MY NON-PARTISAN ANALYSIS:
I give Trump a C-.
I give Harris a C-.
- Harris looked nervous,
- she went off into euphemistic word salad epithets full of vague idealisms,
- she never explained why she hasn't already tried to fix all these problems that occurred on her watch,
- seldom directly answered questions,
- and she stood off making funny, mocking faces looking childish. She looked weak.
But Trump could have been better, too.
- He looked angry, probably because he hates ABC for their slander of him, and I'm sure he can't stand being near Harris!
- But Trump still fails to give clear, simple, well-worded, direct, cogent answers as he just isn't a disciplined public speaker! Instead he gets side-tracked, goes off on tangents and gets lost in circular, repetitive answers.
- He failed to point out to the viewer to simply ask themselves whether they have been better off these past few years or back in 2018, 2019 when he was president. This would have resolved who would be and has been the better leader.
- He failed to simply point out on foreign policy that the only time the USA has not been at war and the world at peace was when he was in office!
- He could have gotten over the issue about people eating cats and dogs in Ohio and feeding democrats talking points by simply saying that this is what he has heard reported in the news, instead of treating it as a known factual event. Now if the story turns out to be fake news, he looks like a crazy conspiracy theorist.
- He should stop taking credit for ending RvW and just point out that the SC did what was constitutionally required and that the president doesn't (and shouldn't) set abortion policy, so only has an opinion, but that ultimately, it is a state issue that should be settled by the people, taking himself out of the abortion topic.
- He failed to point out that the protest on J6 turned ugly only after the crowd was incited by the Cap police, and that he was powerless to do anything really as he couldn't go down there (he wasn't allowed) and just wave his hands yelling STOP! and it was impractical to think 10,000 people would be checking their cellphones during a riot to see Trump tweeting to stop, much less have listened. That implies he actually CONTROLLED the mob, which he didn't. The only solution was to keep it from starting in the first place by having the required police there to prevent it from starting, and Pelosi nixed that.
So the debate was pretty much a failure all around.
- The moderators failed to turn off mics at times letting both speak.
- The moderators got involved in fact-checking (trump) yet not Harris much (which isn't their jobs.
- The set stunk.
- There was far too little actual policy substance between the two.
- Harris started every sentence with the word 'so,' looked nervous, looked unprofessional and unpresidential, and did not instill confidence.
- Trump constantly looked angry, rattled, and he replies went all over the place on several subjects, often having nothing to do with the question, leaving the viewer lost what point he had intended to make, instead of simple, cogent replies.
- Harris seemed to bait Trump with accusations and it seemed fairly effective in getting Trump miffed, but he could have handled it much better by staying calm and clear.

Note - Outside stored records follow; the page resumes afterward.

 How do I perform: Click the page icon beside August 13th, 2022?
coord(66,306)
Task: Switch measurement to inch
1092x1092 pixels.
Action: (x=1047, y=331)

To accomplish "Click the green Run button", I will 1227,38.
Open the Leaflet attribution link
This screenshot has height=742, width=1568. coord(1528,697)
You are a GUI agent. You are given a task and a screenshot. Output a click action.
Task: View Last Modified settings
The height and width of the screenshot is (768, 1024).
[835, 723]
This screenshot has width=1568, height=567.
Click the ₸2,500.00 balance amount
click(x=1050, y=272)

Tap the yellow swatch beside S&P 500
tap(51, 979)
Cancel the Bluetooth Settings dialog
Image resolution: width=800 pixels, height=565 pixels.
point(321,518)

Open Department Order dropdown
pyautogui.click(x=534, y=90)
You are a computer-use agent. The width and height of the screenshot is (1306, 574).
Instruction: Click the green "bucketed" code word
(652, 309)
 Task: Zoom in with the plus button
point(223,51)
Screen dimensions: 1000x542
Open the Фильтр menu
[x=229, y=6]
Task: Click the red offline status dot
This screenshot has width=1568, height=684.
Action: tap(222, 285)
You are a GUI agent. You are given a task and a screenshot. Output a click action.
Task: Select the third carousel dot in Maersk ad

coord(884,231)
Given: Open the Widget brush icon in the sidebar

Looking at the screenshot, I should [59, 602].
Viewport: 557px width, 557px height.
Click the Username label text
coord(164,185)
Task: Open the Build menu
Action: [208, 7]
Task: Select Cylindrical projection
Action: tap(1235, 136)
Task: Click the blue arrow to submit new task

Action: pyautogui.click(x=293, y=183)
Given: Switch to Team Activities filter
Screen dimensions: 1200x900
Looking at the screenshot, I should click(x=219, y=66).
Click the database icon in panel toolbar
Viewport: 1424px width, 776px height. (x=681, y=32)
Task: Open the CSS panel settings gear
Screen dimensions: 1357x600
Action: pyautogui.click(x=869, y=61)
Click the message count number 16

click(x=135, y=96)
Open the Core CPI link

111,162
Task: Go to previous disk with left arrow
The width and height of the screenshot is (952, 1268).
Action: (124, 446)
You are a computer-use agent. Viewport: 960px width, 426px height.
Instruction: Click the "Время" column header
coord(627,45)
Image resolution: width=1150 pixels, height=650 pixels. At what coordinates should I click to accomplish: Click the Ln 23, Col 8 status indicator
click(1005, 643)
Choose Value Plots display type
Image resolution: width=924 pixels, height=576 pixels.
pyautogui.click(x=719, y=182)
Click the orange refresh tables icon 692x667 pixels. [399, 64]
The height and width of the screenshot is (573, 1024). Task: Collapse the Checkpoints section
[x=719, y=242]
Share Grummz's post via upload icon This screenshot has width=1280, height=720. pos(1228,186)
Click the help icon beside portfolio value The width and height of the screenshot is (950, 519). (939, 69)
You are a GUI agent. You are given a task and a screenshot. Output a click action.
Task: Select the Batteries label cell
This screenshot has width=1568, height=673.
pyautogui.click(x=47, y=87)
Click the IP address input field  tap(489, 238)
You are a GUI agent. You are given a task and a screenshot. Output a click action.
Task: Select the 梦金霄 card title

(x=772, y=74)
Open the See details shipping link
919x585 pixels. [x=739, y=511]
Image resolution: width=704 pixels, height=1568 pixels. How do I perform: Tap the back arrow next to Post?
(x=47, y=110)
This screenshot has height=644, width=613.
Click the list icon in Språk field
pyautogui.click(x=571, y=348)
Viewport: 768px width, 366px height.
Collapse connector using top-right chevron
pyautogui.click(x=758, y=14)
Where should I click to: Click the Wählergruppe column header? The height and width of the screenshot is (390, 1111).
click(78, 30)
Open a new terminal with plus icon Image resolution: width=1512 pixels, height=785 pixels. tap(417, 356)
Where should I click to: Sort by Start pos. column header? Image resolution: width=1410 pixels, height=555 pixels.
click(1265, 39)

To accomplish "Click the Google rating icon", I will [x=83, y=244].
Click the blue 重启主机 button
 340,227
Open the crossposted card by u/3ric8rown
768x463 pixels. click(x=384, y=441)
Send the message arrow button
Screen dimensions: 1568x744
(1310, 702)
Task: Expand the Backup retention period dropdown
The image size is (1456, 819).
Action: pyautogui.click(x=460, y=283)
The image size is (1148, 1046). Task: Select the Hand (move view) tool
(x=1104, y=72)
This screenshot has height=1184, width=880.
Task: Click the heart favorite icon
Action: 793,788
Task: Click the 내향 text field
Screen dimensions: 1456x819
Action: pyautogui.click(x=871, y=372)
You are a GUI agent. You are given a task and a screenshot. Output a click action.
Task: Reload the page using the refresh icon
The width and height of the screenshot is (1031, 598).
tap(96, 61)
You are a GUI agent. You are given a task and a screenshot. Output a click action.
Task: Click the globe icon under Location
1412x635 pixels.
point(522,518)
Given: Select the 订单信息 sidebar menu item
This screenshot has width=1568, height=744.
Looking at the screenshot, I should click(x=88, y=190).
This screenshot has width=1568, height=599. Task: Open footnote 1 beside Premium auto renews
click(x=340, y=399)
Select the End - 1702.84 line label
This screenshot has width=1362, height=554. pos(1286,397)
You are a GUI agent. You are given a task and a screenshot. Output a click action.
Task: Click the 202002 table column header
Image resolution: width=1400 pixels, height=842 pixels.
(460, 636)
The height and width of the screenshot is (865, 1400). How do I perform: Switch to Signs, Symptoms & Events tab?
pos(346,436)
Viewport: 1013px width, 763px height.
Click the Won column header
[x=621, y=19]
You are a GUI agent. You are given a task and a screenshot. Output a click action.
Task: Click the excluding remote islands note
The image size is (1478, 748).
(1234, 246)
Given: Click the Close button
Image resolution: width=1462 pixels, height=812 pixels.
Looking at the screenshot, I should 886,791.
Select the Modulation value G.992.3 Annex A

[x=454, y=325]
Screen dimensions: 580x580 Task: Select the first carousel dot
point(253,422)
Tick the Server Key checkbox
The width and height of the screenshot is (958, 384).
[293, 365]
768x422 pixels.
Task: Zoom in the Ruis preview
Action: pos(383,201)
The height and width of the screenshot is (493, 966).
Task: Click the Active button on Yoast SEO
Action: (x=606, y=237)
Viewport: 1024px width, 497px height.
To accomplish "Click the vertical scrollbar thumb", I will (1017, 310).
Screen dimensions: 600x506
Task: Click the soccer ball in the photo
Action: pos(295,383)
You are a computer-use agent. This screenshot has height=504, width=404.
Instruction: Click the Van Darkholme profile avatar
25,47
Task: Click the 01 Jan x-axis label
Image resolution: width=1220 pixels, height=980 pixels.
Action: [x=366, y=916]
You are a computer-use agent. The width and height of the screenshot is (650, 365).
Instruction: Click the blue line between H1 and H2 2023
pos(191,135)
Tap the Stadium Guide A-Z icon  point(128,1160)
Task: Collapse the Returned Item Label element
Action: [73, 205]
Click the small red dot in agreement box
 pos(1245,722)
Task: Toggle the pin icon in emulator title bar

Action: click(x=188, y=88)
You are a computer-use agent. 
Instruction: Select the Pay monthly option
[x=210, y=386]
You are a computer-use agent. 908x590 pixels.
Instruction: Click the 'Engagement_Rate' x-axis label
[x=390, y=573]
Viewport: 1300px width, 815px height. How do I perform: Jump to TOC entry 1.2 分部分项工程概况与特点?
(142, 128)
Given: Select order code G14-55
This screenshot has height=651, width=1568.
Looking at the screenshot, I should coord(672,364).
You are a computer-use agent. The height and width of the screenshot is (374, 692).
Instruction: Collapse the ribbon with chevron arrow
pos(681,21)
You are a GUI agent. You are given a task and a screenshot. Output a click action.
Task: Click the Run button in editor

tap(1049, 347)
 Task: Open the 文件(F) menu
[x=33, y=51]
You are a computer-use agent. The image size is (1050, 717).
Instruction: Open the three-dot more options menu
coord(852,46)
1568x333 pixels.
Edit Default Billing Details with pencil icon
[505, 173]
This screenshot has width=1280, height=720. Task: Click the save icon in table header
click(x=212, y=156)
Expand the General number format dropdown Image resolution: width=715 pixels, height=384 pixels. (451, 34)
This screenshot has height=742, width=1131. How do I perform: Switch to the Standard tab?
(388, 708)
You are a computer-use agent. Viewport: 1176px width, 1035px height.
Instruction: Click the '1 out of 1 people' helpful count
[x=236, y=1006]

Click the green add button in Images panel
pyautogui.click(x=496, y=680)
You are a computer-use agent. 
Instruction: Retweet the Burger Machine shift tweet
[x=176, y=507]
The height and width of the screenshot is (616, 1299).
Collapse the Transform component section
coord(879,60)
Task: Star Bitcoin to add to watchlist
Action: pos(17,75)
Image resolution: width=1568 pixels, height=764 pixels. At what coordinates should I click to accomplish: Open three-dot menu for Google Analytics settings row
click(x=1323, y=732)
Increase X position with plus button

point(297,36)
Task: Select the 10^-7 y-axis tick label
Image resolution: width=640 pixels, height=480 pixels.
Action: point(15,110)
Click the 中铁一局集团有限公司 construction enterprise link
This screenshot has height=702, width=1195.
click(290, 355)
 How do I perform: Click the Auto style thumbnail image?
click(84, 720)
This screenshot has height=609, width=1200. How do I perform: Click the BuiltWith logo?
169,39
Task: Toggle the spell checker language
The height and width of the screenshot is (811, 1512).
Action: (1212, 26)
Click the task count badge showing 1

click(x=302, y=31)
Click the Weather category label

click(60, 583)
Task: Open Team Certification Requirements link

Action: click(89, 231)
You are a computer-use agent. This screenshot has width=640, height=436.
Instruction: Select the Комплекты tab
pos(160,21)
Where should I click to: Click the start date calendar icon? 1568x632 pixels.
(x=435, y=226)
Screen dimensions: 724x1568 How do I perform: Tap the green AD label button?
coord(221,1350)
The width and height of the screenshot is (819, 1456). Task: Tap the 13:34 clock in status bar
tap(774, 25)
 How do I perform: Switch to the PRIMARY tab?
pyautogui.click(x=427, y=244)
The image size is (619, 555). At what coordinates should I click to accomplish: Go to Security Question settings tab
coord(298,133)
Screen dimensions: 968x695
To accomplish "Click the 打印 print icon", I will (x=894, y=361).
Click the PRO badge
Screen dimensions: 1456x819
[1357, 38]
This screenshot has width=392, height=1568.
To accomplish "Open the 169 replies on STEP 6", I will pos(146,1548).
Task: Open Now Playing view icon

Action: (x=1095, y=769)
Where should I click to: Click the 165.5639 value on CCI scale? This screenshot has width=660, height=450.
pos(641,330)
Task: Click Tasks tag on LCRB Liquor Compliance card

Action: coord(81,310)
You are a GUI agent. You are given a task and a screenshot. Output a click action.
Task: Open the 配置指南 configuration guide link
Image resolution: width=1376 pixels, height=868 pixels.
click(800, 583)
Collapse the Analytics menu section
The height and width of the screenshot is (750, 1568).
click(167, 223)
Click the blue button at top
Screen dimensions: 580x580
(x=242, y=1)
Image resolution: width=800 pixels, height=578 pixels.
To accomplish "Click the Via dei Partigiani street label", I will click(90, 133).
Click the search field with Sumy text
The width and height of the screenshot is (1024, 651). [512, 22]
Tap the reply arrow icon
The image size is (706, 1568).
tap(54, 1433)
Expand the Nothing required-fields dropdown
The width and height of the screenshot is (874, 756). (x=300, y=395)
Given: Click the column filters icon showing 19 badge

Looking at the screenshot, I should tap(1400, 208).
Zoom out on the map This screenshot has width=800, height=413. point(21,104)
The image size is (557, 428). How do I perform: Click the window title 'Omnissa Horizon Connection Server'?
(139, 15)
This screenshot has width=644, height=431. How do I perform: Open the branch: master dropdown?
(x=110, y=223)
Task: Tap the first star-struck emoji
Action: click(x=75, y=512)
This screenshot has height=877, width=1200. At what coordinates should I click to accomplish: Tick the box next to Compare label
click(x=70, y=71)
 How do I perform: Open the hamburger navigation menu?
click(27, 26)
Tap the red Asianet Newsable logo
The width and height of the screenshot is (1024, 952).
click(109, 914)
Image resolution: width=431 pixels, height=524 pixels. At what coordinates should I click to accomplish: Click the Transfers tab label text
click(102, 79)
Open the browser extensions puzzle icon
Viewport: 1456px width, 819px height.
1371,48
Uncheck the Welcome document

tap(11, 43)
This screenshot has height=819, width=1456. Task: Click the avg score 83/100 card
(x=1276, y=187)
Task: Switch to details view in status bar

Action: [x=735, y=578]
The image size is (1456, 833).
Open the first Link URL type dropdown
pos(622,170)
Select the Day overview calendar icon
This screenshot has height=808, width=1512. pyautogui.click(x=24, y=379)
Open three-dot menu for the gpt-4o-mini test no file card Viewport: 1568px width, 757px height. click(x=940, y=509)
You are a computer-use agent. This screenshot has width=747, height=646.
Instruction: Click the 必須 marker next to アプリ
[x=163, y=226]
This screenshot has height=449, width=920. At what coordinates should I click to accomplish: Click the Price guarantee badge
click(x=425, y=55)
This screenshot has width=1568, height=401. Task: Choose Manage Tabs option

In the end, it won't change minds, the democrats will regard it as a soaring success for Harris and the republicans will probably say the same of Trump but only the polls will tell. Fact is that if Trump is so bad, he still ties Harris neck & neck! Apparently Harris cannot swamp even a convicted felon! But Trump also missed a big opportunity to put her clearly away and looked frazzled, unprepared and unsettled instead.
What these two really need is another debate, another chance to go at each other, but I question whether Harris will let that happen. I know Trump would be all for it.